018 ~シャングの黄金の道⑤~
「おーーーーい、大丈夫かーーー??そろそろ起きろよ―――??」
誰だ?
「ったく…こいつら…
誰かが俺の顔を叩いている。
ゆっくりと目が意識が覚醒してくる。
「う、うう……」
―ズキンッ
「うっ…い、つー」
強い頭の痛みを覚えてたまらず頭を手で抑える。
目を開けるとそこには見知らぬ男が俺の顔を覗き込んでいた。
「ようやく起きたか…まったく、世話かけやがって」
俺は体を起こす。
おぼろげな意識の中、周りを見渡すと、そこにはアンデス、ロッソ、ティメルが横たわっていた。
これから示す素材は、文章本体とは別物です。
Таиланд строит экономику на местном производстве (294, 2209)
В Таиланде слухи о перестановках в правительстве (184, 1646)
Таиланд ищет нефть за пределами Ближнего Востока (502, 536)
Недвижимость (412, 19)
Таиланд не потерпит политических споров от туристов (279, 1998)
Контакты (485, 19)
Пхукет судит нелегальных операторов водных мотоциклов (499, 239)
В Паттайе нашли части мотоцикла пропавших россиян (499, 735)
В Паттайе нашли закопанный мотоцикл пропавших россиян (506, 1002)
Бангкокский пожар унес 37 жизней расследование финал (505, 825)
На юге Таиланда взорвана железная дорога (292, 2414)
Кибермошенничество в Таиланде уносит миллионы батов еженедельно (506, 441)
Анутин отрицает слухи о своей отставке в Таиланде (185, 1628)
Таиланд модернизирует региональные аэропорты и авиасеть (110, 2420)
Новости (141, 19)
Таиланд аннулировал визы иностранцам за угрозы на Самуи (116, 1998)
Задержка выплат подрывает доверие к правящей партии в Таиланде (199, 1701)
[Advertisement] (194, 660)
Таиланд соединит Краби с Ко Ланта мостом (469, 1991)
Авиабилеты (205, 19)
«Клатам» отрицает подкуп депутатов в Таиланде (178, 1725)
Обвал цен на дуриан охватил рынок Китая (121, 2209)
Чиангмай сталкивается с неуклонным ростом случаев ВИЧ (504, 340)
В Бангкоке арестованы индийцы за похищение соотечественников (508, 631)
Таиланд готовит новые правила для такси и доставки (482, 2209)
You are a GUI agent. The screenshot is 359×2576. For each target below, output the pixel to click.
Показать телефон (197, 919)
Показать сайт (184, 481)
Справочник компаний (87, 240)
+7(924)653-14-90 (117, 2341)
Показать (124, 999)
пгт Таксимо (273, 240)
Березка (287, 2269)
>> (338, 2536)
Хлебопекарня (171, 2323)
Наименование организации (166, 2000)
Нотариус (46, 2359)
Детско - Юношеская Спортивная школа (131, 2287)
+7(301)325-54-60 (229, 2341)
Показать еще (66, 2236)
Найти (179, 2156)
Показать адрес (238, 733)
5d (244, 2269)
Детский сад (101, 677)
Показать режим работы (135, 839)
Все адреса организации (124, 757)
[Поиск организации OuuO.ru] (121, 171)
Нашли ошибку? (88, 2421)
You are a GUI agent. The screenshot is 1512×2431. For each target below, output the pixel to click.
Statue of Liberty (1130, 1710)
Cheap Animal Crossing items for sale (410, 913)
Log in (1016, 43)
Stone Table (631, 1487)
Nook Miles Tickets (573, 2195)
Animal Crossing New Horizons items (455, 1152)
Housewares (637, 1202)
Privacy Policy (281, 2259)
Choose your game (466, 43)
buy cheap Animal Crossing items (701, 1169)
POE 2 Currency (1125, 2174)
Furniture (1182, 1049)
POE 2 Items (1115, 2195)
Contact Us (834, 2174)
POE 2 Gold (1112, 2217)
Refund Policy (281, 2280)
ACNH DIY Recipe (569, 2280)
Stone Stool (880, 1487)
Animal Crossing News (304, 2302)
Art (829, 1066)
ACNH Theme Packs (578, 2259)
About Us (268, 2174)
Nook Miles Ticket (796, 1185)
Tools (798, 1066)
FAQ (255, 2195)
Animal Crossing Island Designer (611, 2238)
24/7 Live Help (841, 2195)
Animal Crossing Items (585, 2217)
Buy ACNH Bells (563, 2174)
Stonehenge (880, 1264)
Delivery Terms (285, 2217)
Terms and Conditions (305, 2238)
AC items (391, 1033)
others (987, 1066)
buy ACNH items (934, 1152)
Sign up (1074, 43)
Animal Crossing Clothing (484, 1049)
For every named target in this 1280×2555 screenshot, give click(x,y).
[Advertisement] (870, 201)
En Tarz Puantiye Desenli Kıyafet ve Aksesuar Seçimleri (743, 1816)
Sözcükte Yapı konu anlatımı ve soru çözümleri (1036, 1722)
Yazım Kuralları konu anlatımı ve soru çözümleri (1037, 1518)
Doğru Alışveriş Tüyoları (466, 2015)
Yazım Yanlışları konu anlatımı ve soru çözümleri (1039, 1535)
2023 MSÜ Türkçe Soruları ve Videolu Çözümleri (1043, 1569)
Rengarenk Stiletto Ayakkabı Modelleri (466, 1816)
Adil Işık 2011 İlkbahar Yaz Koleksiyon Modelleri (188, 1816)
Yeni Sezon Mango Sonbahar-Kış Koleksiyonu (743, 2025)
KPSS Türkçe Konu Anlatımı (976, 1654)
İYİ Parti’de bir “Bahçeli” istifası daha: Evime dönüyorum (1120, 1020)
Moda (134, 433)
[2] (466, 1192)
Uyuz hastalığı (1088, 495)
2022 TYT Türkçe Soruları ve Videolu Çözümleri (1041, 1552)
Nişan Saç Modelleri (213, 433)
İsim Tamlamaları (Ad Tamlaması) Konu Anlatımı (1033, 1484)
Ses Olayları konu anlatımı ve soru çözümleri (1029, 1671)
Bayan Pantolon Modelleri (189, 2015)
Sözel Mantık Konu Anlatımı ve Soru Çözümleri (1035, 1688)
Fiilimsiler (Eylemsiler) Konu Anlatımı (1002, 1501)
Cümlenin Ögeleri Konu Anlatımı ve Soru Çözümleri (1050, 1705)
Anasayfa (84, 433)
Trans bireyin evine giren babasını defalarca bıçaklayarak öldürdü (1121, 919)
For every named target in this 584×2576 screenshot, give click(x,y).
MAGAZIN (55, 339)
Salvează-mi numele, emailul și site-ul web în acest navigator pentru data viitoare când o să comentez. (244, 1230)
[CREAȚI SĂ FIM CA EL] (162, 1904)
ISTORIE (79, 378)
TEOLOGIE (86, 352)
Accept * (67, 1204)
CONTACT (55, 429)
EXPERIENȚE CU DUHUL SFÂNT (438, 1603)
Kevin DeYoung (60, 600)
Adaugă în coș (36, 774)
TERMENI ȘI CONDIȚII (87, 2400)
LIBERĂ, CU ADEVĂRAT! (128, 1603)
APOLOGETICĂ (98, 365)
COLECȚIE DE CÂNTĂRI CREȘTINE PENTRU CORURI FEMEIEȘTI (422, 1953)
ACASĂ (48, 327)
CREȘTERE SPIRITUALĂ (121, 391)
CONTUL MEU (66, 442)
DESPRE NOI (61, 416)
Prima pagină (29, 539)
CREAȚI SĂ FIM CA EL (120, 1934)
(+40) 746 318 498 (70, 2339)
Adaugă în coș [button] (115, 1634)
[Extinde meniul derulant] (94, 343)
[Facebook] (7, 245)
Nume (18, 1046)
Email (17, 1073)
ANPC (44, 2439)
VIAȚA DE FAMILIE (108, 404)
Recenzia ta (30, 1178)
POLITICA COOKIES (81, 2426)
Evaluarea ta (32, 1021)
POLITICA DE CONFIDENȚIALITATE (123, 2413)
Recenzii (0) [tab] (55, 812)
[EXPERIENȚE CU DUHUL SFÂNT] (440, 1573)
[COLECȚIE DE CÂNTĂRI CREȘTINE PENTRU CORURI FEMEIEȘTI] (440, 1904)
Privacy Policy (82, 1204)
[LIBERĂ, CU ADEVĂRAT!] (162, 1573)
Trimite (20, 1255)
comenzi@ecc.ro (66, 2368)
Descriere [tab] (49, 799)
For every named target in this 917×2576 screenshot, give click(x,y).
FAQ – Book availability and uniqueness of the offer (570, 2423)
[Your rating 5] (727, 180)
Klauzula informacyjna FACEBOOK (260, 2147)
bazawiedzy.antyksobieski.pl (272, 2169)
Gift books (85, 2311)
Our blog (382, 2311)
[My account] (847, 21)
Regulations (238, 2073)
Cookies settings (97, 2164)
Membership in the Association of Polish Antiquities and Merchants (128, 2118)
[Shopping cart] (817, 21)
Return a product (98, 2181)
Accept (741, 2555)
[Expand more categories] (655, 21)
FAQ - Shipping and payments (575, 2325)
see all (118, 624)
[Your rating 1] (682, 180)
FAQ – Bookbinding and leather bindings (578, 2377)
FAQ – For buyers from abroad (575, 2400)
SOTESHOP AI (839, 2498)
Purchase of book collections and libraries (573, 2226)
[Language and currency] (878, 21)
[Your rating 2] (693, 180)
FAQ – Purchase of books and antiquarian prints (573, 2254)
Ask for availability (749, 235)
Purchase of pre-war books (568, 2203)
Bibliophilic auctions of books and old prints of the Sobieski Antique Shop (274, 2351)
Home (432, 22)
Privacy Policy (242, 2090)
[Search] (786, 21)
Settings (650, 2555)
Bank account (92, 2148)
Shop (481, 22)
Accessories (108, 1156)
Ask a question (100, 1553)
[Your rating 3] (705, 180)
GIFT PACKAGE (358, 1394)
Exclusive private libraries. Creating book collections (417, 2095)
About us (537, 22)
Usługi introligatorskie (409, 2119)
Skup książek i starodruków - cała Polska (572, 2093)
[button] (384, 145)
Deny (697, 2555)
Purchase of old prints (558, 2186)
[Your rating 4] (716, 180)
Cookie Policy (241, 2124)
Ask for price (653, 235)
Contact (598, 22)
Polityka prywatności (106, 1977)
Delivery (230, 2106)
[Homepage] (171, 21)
「何があったのか知らないが、よそのパーティーに助けられるようじゃ、お前らも大したことないな」
男はそう言い残し、立ち去っていこうとする。
「お、おい!お前は!!」
「なんだよ、まだ何か用か?」
「……はっ!?」
俺は自分たちがレギネシア王国の一番大きなギルドにいることに気が付く。
周りは他の冒険者パーティーたちが何人もいて、俺たちをクスクスと笑って見ていた。
「な、なんだ…これは……」
俺は動揺していた。なぜ自分がここにいるのか、記憶の整合性が取れないからだ。
そこにさっきの男がやって来て、俺の前に腰を落とす。
「俺はA級の冒険者だ。お前ら古代の遺跡の入口で積み重ねられて倒れていたから、わざわざ俺らのパーティーが運んだんだよ、ここまでな。ったく、金欲しいくらいだぜ」
「は、は?お、俺たちがそんな!!そんな事!!!」
「まだ気が動転しているみたいだけどよぉ。これは事実だ」
「う、嘘だあああ!!!俺は俺たちは!!S級の冒険者なんだぞ!!!」
「はいはい、お前らさんざん俺らA級をコケにしていたよな。ここでもデカい態度でよぉ。助けてやっただけでもありがたく思って欲しいぜ。もういいよな?」
男は立ち上がりギルドを後にした。
俺はその男の後を追おうと立とうとするが、頭がぐらついて上手く歩けない。
後ろを振り返ると、倒れて動かないアンデス、ロッソ、ティメルと俺たちを嘲笑う他の冒険者たちがいた。
「お、お前ら!!笑うな!!俺は!俺はここのギルドの頂点なんだぞ!!!!」
そう言い放つ。
すると、どこからともなく「頂点がダンジョンの前で倒される訳ねーだろ…」「こいつら、嘘ついてたんじゃねー?」「そういえばもう一人いた様な…そいつのおかげでS級になれたんじゃね?」
「う、うるさい!!!うるさい!!!黙れ!!!黙れ!!!殺すぞ!!」
何処からともなく聞こえる声に罵声を浴びせる。
「奴らの防具と装備。あれ、初心者のD級レベルだぞ…」「これ、俺たちの方が強いんじゃね?」「ああ、もうこんな奴ら怖くねーよ」
しかし、冒険者たちのひそひそ声は消えない。
「ぐぐぐぐ………おい!お前ら!!起きろ!!!起きろ!!!!いつまで寝てるんだ!!!」
俺はアンデスたちを起こしてギルドを出た。
起きるまでずっと嘲笑を浴び続けたが、気にすることはない。こいつらはみんなゴミだ。
俺たちには王がいる。あのソフィ姫の依頼をこなせば俺は、俺は!!!俺のすごさを奴らに見せつけて後悔させてやるんだ!!!
「う、うう、すまない…シャング…」
「私たちが弱いから…」
「シャング……様…」
俺たちは城に向かっていた。その後をついて歩く3人の空気は重い。
「だまってろ…」
俺はそういうしかなかった。
王に言って城の最強クラスの防具やアイテムを狩りてダンジョンに行けば楽勝だ。
なぁに、俺は口がうまい。王は俺たちを信用している。側近もな。
上手く言いくるめて必要経費だと言えば行けるはずだ。
「くくく…その武器やアイテムをもらったらすぐさまギルドに行ってぶち殺してやる…くくく…」
そう言いながら俺たちは城に入っていった。